Sunday, May 27, 2007

No-one could have predicted that!

Yesterday the Senate Intelligence Committee released a report saying that intelligence agencies had predicted sectarian violence in Iraq.
Democrats on a deeply divided Senate Intelligence Committee on Friday accused the Bush administration of ignoring preinvasion warnings from the nation's spy agencies that a war in Iraq could be followed by violence and division and that it could strengthen the hands of Al Qaeda and of Iran.

"Sadly, the administration's refusal to heed these dire warnings, and worse, to plan for them, has led to tragic consequences for which our nation is paying a terrible price," said Senator John D. Rockefeller IV of West Virginia, the Democratic chairman. His was one of many dueling statements accompanying a long-awaited 226-page committee report on the intelligence agencies' prewar predictions of the effects of toppling Saddam Hussein.

Republicans said the report exaggerated the prescience of the intelligence agencies. They noted that the assessments, made in early 2003, barely mentioned the possibility of a Sunni Arab insurgency — a point the committee's Democratic majority voted not to include in the text — and were "certainly not a crystal ball."

However, these same Republicans -- who bemoan the "politics and partisanship" that plagued this report -- decided to insert a favorite Republican talking point: Valerie Plame was responsible for her husband getting the job to go to Niger.
But Mr. Bond, along with two Republican colleagues, still added to the report a 17-page addendum rehashing a favorite issue of their own: the role of Valerie Wilson, the former Central Intelligence Agency officer, in arranging a prewar trip to Africa by Joseph C. Wilson IV, her husband and a former ambassador, to investigate possible Iraqi uranium purchases.

Except she didn't send Wilson. She didn't have the authority, and the CIA said she didn't:
[T]he CIA has maintained that Wilson was chosen for the trip by senior officials in the Directorate of Operations counterproliferation division (CPD) -- not by his wife -- largely because he had handled a similar agency inquiry in Niger in 1999. On that trip, Plame, who worked in that division, had suggested him because he was planning to go there, according to Wilson and the Senate committee report.
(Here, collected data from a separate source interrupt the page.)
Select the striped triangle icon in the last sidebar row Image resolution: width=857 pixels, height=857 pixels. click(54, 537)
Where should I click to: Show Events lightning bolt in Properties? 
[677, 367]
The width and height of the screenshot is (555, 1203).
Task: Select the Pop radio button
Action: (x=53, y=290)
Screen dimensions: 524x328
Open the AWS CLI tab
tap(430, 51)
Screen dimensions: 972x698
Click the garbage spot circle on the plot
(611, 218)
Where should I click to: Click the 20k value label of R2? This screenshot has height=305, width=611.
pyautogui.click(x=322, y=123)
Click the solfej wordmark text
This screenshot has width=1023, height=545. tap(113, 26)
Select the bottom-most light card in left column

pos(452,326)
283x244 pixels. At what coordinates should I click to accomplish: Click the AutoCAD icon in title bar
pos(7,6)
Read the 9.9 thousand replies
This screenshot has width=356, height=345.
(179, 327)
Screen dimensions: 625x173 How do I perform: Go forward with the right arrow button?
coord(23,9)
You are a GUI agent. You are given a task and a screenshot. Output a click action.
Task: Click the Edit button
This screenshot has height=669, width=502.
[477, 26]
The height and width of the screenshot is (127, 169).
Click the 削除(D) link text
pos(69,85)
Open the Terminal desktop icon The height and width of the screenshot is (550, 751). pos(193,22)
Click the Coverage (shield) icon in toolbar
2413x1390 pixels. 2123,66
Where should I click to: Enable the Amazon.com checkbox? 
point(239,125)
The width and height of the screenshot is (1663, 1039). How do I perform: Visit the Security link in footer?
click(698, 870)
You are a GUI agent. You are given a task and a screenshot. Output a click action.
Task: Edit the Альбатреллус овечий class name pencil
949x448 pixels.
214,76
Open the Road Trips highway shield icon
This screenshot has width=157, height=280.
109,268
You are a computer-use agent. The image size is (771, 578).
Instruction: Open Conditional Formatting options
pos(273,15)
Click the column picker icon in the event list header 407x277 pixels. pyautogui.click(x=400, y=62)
The Republicans also had some other complaints about this report:
Republicans disputed the documents' value and said their release "exaggerates the significance" of prewar intelligence assessments because they were based more on expert analysis than on hard intelligence.

Stupid experts! What do they know?
President Bush said at a news conference Thursday that his administration was "warned about a lot of things, some of which happened, some of which didn't happen."

"And none of which we listened to."
But, he added, "the world's better off without Saddam Hussein in power. I know the Iraqis are better off without Saddam Hussein in power. I think America is safer without Saddam Hussein in power. As to al-Qaida in Iraq, al-Qaida's going to fight us wherever we are."

al-Qaida may fight us wherever we are, but we don't have to make it easier for them!

Ugh. The report is available in PDF format here.